===== 기록 목록

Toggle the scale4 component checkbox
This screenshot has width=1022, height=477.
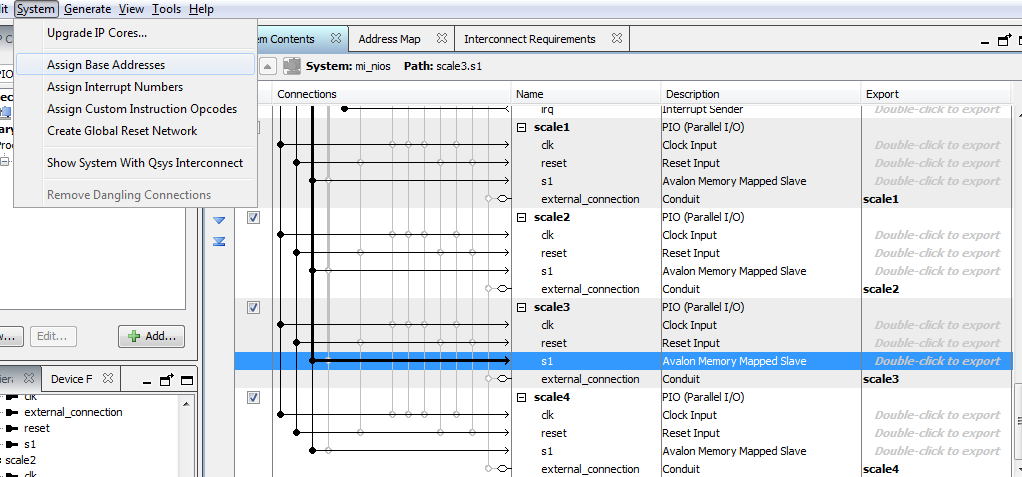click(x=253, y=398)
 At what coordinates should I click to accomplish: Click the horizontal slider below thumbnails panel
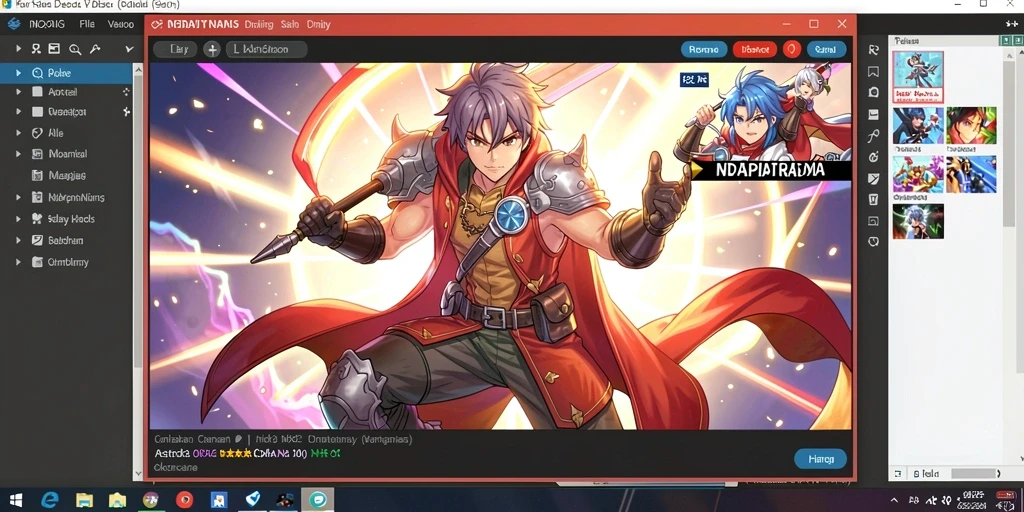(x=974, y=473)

==========
===== 기록 목록

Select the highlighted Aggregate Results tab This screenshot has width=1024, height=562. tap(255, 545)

==========
===== 기록 목록

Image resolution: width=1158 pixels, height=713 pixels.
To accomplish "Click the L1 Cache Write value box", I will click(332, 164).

==========

* 할 일: "Image resolution: width=1158" 부분이 있는 줄부터 "will click(332, 164)." 부분이 있는 줄까지 두 끝 줄을 포함해 다시 적되, "value box" 문구만 "text field" 문구로 바꾸고 나머지는 그대로 두세요.

* 답변:
Image resolution: width=1158 pixels, height=713 pixels.
To accomplish "Click the L1 Cache Write text field", I will click(332, 164).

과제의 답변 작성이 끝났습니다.